Parquet is a wonderful file format and is a dream to work with compared to CSV. ...

kylebarron · on May 4, 2022

I've recently been working on a WebAssembly version of Parquet, to bring Parquet to the Web too!

[0]: https://github.com/kylebarron/parquet-wasm

[1]: https://observablehq.com/@kylebarron/geoparquet-on-the-web

derriz · on May 4, 2022

Parquet is still relatively poorly supported in the JVM world unless this changed in the last year? Yes, you can use Spark but that's an absolutely huge dependency just to read a file representing a table of data. The alternative - trying to use poorly documented Hadoop libraries - was only marginally better. Maybe the story has changed in the last year?
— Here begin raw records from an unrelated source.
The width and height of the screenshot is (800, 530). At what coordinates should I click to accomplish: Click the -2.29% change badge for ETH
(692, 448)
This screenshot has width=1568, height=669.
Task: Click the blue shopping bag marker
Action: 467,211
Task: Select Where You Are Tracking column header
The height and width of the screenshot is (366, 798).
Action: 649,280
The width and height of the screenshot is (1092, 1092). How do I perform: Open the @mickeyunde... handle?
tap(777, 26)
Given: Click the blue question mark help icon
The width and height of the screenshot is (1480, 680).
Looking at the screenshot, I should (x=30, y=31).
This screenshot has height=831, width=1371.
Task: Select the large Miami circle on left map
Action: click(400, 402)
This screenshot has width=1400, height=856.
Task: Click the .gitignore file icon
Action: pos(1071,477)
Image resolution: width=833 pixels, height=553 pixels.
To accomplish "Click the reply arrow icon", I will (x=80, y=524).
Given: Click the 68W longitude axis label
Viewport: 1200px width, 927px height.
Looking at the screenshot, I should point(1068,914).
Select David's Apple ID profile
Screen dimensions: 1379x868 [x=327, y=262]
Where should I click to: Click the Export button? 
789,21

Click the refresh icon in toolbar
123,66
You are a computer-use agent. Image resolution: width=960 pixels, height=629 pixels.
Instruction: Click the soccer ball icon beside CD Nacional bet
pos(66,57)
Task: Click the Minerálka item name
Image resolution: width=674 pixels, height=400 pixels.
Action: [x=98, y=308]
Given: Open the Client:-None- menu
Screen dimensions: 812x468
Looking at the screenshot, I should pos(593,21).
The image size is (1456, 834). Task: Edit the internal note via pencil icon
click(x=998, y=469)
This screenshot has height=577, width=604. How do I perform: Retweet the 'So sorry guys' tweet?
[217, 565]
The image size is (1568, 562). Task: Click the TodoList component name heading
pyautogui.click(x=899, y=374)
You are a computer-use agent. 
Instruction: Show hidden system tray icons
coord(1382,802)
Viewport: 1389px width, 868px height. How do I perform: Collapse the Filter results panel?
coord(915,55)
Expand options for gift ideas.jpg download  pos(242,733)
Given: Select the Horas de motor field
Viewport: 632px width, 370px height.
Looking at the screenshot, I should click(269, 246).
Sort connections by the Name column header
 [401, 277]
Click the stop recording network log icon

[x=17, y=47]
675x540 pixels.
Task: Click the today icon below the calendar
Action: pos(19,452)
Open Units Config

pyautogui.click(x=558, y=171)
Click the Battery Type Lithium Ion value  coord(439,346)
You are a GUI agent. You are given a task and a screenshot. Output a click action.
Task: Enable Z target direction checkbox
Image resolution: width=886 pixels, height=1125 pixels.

The other problem with Parquet is that it's overly flexible/supports application-specific metadata. It's all fine when you use a single tool/library for reading and writing files but cross-platform is problematic. Saving a Pandas dataframe to parquet, for example, will include a bunch of Pandas-specific metadata which is ignored or skipped by other libraries.

In this case, it required converting timestamp/datetime columns to a nano time int64 representation before writing data from Pandas (for example), otherwise you could not read those columns using anything that wasn't Pandas.

But maybe this has changed but at the time I last used parquet as a table format?

wenc · on May 4, 2022

And DuckDB (DuckDB.org) is a lightweight and super fast library/CLI for working with Parquet.

It’s SQLite for column formats, and for Python users it’s only a pip install away. I use it on the command line to inspect and work with Parquet. It’s aliso Pandas compatible and actually more performant than Pandas.

No need to use Spark, which is heavy and has tons of boilerplate.

losvedir · on May 4, 2022

I've been pretty impressed with parquet lately. One thing I've missed is a way to group tables. Is there a standard for that? While parquet is generally column oriented it has support for metadata about tables of multiple columns. However, I'm not aware of any format that groups the tables, short of just zipping a bunch of files.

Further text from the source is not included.